# salomon f22 or malamutes



## killclimbz (Aug 10, 2007)

The Malamute has quite a fan base in the freeride community.


----------



## PowSurfer (Nov 10, 2009)

I'm on my 2nd pair of Malamutes and love them. The first pair lasted 6 seasons, highly recommend them for big mtn freeride!


----------



## garavac (Dec 1, 2008)

got malamutes for 2 seasons...look and feel as brand new...and that is not a bad thing


----------



## Qball (Jun 22, 2010)

I'd say malamutes or if you want something with a little bit more flex, pledges. Just bought a pair of pledges and they are the most comfortable boots I have ever worn, period.


----------



## linvillegorge (Jul 6, 2009)

They're both great boots. I'm a tried and true F22 wearer.

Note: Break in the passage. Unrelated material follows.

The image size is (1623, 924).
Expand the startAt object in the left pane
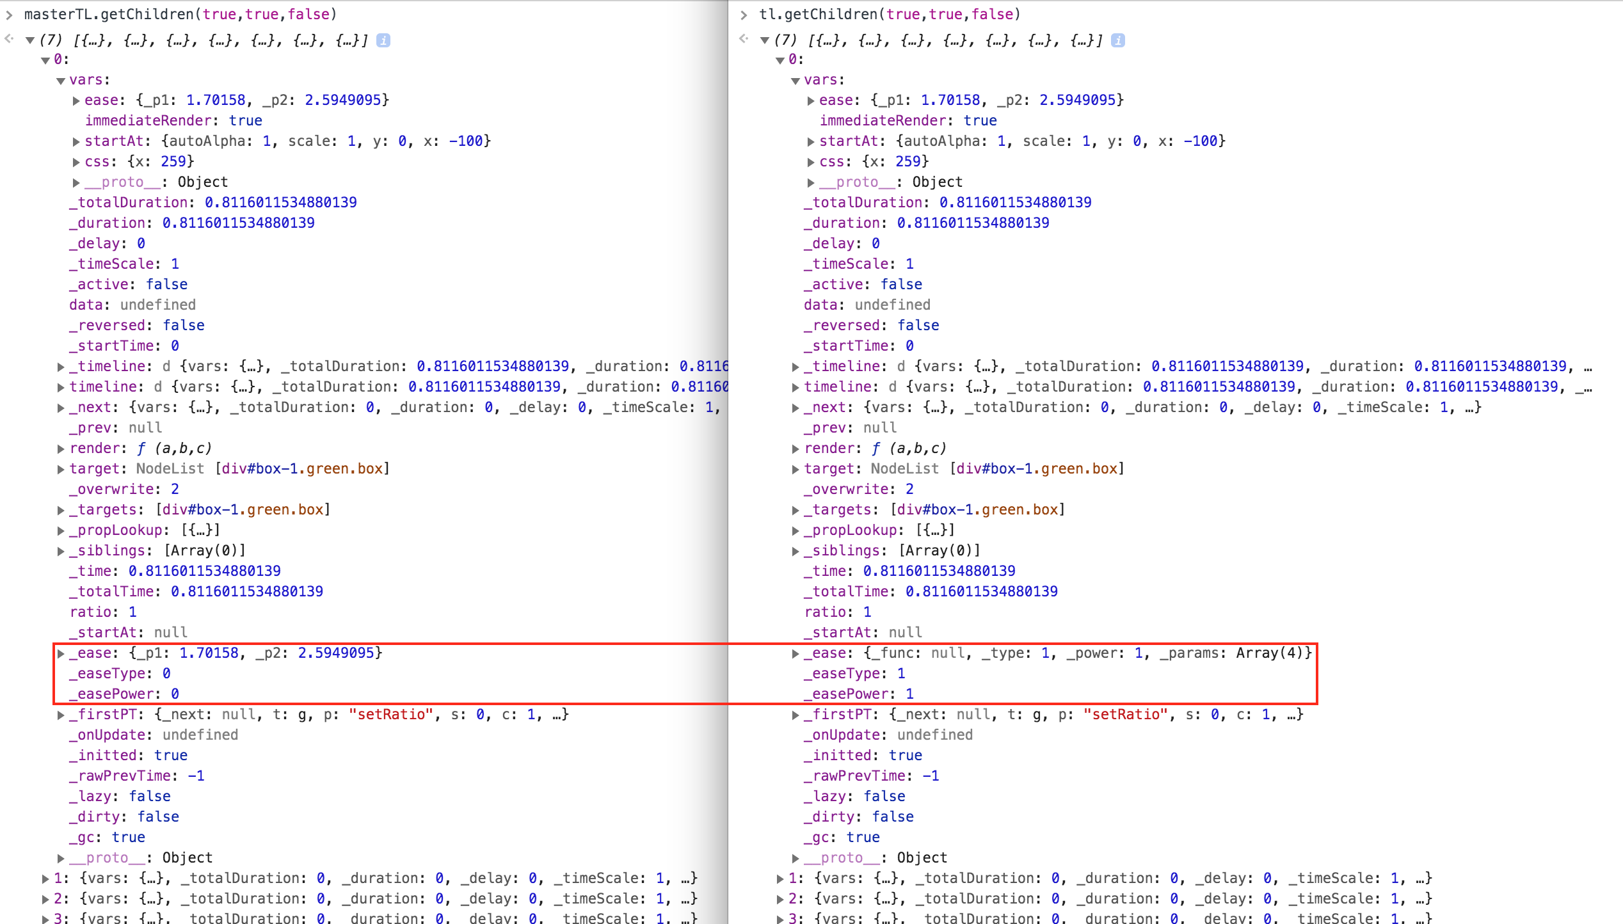[76, 141]
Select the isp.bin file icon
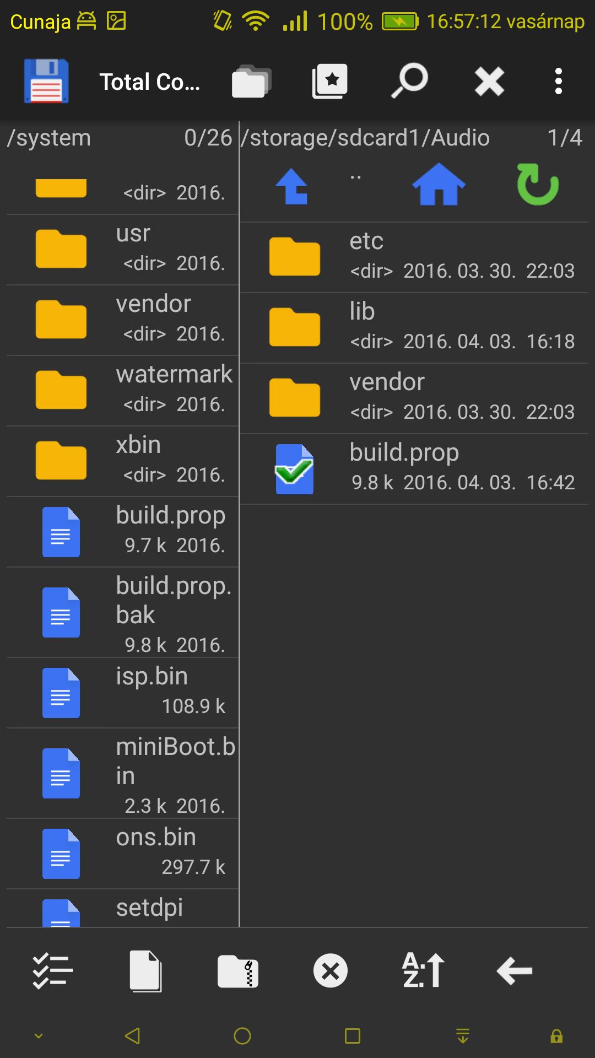The height and width of the screenshot is (1058, 595). [61, 693]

They're the only boots I've found that even come close to fitting me and I still have to use J bars. Narrow heels suck! I have one pair that have about 100 days on them and they're still in great shape. I have another pair that's still sitting in the box new. I plan on using my old pair as my freestyle boots and my new pair as my freeride boots for the coming season.

Just go with the ones that fit you best.


----------



## DC5R (Feb 21, 2008)

I'd go Malamutes if you're planning on flat out freeriding.


----------